Bond prices rise after well-bid 7-year auction

By Ellen Freilich

NEW YORK (BestGrowthStock) – U.S. Treasuries scored modest gains on Thursday after an auction of seven-year notes, the last such sale of the week, drew solid demand.

The Treasury sold $29 billion in seven-year notes at a high yield of 1.989 percent, 0.7 basis point below the 1 p.m. EDT (1700 GMT) when-issued bid.

The ratio of bids received to those accepted was “a solid improvement over last month and tied for the second highest coverage in the issue’s history since February 2008,” said Thomas Simons, vice president and money market economist at Jefferies & Co in New York. The bid-cover ratio was 2.98.

Indirect bidders took $16.36 billion, or 56.7 percent, of the issue, the strongest bid since April. In contrast, primary dealers took $10.03 billion, or a below average 34.8 percent.

Direct bids declined for the fourth straight month, though the 8.6 percent takedown was still marginally above the average since June 1, 2009, Simons said.

“The buyside interest in this auction – huge after the June 2009 change in bidder classification rules gave foreign bidders a strong appetite for the issue – had cooled off in recent months, but came back strong today,” Simons said.

“As yields have eroded in recent months, investors are moving out the curve,” he said.

“Since the seven-year note offers some 60 basis points (in yield) against five-year notes, it seems a logical place to go,” Simons said.

ECONOMY DOUBTS, BERNANKE SPEECH

Earlier, long bonds gave up gains of almost a point in price after new claims for U.S. unemployment benefits fell more than expected. But benefit claims remained at elevated levels and bonds stopped short of a deeper correction some say is looming.

The data left unresolved the debate over whether bonds are overpriced, or if the faltering U.S. recovery will underpin U.S. government debt until economic indicators begin to improve consistently, particularly the hard-hit labor market.

The labor market data, which showed a fall in new jobless claims by 31,000 to 473,000 last week, was hardly a good economic report, and the bond market reaction said more about people’s positions and worries that debt prices are due for a correction lower.

The 30-year long bond was last up 12/32 in price, yielding 3.56 percent, compared with Wednesday’s close of 3.57 percent.

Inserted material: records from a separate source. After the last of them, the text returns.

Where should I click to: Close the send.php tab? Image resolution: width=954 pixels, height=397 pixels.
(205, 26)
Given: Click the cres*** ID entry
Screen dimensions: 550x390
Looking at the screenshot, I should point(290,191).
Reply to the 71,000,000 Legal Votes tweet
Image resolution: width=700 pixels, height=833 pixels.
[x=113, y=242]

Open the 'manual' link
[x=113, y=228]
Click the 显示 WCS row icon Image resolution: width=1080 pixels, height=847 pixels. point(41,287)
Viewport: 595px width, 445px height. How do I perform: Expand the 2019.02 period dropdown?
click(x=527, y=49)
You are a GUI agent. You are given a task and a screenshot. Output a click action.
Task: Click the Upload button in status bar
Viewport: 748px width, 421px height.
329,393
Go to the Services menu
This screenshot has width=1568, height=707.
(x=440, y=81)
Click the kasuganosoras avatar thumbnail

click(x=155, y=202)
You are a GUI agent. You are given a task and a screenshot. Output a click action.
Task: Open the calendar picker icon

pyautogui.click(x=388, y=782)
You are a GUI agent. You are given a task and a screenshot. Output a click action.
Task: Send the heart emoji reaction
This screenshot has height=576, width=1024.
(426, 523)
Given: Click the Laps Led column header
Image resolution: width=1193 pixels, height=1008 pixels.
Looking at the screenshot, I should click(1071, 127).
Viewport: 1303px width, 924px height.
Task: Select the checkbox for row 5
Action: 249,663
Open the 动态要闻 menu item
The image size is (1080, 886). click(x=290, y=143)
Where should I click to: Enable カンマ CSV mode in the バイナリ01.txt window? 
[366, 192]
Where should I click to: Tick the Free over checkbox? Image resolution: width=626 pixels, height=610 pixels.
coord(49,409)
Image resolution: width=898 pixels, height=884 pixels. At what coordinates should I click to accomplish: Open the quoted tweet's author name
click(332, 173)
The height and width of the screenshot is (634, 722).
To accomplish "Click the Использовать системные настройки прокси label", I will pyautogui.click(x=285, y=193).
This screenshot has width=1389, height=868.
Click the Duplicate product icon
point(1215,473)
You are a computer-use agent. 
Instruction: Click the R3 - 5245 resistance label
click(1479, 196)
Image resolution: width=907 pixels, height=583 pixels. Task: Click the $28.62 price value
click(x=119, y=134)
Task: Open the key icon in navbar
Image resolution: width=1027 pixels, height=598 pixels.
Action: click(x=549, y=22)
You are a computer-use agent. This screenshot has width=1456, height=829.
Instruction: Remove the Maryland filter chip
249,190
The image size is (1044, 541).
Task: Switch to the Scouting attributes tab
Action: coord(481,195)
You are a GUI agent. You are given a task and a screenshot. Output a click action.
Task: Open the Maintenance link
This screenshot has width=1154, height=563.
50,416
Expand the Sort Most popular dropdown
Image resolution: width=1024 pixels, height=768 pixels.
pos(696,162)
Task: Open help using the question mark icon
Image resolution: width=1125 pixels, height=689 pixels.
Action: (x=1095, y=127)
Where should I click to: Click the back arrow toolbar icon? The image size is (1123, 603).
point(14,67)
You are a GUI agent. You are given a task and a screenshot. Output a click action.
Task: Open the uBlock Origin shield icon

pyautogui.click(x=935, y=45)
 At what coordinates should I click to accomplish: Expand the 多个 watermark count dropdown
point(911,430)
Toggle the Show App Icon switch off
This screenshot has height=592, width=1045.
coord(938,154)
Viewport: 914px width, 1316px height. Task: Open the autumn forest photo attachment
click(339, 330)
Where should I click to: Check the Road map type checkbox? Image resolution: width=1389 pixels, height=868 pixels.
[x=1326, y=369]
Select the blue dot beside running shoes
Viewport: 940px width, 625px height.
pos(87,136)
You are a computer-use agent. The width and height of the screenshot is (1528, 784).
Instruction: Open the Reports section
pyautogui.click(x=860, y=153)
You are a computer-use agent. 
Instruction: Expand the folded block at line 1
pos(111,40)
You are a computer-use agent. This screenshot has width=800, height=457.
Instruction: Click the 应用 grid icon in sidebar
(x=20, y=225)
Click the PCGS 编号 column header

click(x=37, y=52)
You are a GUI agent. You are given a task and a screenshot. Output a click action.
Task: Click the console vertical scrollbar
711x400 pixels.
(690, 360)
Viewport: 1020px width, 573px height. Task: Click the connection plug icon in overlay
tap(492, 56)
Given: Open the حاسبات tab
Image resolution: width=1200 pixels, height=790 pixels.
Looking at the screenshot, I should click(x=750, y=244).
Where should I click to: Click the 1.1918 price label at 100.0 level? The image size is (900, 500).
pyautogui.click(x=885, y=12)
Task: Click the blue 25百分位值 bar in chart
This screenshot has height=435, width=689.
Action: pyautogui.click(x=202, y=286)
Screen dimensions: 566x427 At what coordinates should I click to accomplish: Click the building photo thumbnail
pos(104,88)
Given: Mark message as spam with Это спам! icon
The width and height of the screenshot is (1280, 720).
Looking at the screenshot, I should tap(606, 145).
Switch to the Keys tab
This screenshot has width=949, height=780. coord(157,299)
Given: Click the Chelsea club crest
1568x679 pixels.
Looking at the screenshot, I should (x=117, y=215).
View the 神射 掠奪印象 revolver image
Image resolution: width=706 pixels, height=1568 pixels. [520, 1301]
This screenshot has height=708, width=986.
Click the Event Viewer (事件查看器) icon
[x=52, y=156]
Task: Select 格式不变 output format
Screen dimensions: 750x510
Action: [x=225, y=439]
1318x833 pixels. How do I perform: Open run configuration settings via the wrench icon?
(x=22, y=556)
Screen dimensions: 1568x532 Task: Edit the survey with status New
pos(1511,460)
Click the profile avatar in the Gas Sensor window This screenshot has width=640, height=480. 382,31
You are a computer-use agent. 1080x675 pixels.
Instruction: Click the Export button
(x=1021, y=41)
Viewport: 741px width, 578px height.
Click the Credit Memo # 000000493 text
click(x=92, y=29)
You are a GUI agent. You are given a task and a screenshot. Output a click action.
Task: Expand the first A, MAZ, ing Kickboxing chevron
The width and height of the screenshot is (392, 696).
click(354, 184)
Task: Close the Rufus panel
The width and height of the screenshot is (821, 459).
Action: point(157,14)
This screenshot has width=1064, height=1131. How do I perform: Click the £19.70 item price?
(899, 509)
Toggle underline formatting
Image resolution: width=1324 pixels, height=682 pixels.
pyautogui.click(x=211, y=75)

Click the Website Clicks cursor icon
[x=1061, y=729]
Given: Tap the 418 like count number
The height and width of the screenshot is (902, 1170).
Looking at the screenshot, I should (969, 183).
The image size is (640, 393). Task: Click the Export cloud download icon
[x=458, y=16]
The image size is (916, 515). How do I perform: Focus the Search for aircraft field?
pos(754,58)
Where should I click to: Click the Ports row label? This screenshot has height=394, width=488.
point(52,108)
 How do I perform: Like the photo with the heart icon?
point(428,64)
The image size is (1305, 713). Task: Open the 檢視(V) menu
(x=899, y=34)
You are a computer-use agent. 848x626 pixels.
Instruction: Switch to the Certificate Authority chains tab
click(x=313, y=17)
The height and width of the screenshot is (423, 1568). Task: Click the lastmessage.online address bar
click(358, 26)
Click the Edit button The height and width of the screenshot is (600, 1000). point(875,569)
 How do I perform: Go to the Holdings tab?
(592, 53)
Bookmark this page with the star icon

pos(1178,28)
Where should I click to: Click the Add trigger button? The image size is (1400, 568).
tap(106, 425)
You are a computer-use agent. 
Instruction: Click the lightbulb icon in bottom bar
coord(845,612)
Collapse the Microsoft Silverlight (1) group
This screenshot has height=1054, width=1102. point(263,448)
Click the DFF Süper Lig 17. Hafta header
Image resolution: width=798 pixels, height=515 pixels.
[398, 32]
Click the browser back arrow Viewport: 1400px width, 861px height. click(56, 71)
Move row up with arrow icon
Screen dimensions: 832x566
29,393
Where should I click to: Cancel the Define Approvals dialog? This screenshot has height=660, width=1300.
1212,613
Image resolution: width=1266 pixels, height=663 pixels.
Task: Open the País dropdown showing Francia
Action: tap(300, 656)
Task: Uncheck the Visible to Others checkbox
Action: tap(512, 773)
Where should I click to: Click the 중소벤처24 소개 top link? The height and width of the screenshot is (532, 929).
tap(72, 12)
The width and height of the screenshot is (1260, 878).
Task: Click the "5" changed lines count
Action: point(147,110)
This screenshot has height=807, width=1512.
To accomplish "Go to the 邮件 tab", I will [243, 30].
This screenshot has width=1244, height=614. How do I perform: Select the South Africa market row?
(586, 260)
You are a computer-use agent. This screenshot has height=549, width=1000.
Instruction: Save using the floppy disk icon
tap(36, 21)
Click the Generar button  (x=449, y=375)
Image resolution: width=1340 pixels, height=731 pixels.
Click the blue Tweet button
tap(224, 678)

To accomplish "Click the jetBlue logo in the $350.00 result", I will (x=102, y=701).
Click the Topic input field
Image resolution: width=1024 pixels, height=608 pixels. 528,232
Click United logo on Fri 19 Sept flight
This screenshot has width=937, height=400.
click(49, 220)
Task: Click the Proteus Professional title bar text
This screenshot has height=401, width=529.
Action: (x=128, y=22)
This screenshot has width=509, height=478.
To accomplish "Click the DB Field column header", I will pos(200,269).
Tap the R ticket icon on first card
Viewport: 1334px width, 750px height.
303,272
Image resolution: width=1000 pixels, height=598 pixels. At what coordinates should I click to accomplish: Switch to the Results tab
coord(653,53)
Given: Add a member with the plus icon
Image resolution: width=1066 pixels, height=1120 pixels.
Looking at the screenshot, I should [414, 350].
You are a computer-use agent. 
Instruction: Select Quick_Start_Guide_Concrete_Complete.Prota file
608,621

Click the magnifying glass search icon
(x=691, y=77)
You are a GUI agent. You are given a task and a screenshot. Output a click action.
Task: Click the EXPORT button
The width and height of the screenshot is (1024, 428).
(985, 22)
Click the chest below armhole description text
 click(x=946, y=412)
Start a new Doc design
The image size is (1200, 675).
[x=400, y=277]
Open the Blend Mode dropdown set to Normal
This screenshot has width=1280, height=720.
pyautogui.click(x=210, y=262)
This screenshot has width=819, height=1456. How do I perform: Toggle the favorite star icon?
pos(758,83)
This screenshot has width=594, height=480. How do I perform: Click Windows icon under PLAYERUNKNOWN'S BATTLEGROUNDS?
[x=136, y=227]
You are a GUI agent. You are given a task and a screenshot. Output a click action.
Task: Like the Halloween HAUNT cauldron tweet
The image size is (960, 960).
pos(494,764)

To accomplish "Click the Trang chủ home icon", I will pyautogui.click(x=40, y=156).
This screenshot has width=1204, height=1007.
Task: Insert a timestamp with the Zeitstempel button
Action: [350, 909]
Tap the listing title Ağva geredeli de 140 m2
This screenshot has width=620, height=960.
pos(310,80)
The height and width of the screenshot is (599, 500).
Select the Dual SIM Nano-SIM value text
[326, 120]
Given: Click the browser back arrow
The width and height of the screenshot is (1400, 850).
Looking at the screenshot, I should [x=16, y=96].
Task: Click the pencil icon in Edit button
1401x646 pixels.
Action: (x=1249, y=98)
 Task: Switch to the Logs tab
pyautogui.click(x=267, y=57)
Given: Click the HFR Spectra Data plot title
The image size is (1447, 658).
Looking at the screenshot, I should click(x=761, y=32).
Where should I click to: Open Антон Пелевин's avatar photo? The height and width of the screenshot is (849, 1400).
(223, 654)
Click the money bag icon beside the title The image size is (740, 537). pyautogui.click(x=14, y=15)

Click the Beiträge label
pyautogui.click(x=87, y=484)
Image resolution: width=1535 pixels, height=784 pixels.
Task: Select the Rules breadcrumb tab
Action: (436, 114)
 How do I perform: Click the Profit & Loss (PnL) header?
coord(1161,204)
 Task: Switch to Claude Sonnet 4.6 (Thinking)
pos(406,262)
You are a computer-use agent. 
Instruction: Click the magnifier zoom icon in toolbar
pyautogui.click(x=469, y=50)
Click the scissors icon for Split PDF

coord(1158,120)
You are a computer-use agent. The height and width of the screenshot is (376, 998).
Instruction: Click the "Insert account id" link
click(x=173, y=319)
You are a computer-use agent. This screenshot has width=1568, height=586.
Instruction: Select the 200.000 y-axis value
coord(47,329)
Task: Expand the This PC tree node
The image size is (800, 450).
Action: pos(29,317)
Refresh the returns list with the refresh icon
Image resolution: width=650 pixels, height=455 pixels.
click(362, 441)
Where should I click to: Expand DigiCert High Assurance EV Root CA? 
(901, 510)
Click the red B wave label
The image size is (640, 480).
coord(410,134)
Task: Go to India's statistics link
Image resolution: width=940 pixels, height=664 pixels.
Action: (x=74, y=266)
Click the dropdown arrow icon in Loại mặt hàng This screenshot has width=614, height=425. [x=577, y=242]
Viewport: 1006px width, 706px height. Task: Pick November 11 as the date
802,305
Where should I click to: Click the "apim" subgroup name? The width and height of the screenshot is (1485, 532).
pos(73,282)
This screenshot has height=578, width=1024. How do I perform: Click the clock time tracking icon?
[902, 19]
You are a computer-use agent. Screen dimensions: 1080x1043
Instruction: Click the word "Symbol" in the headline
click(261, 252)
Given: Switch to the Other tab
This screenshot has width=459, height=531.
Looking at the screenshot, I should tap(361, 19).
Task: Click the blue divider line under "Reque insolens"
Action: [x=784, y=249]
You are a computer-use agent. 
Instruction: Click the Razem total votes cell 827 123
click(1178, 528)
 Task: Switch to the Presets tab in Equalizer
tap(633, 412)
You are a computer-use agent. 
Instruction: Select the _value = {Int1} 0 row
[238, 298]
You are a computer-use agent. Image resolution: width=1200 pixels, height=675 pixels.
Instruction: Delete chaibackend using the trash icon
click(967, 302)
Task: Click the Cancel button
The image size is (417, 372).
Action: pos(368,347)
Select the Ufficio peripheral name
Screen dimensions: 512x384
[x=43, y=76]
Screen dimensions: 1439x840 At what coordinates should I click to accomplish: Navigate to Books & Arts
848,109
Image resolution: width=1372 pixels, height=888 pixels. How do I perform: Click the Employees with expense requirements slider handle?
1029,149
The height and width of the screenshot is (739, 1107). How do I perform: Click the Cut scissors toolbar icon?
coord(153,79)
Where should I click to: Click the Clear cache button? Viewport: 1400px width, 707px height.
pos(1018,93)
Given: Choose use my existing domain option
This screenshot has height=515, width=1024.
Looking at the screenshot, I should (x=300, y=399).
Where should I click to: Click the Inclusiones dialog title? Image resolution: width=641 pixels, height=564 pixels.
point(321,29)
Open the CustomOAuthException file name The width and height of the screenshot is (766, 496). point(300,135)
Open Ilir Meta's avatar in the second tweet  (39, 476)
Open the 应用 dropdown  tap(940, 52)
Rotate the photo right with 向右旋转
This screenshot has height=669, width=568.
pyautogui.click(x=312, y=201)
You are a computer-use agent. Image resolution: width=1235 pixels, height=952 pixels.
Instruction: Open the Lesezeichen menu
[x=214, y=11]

Analysts said resistance lay at 3.51 percent and support at 3.82 percent.

The benchmark 10-year Treasury note was up 4/32 in price, its yield easing to 2.53 percent from Wednesday’s close of 2.54 percent.

Analysts now say resistance in 10-year notes is in the area of 2.44-2.46 percent while support is at 2.67 percent.

Ultimately, the jobless claims data proved mixed enough to support arguments on both sides of the debate whether Treasuries are overbought. Some analysts noted the four-week average of new claims rose to the highest since late November.

Many hope Federal Reserve Chairman Ben Bernanke will resolve the debate when he delivers a highly anticipated speech on Friday. Bernanke is expected to give his outlook for the U.S. economy and may offer clues on how far the Fed will go to support it.

Some say the Fed’s recently announced Treasury buying program was a timid response to a faltering recovery and might have fueled bond gains on the view little new assistance was on the way for the economy. Others saw it as a significant step to counter a weakening economy.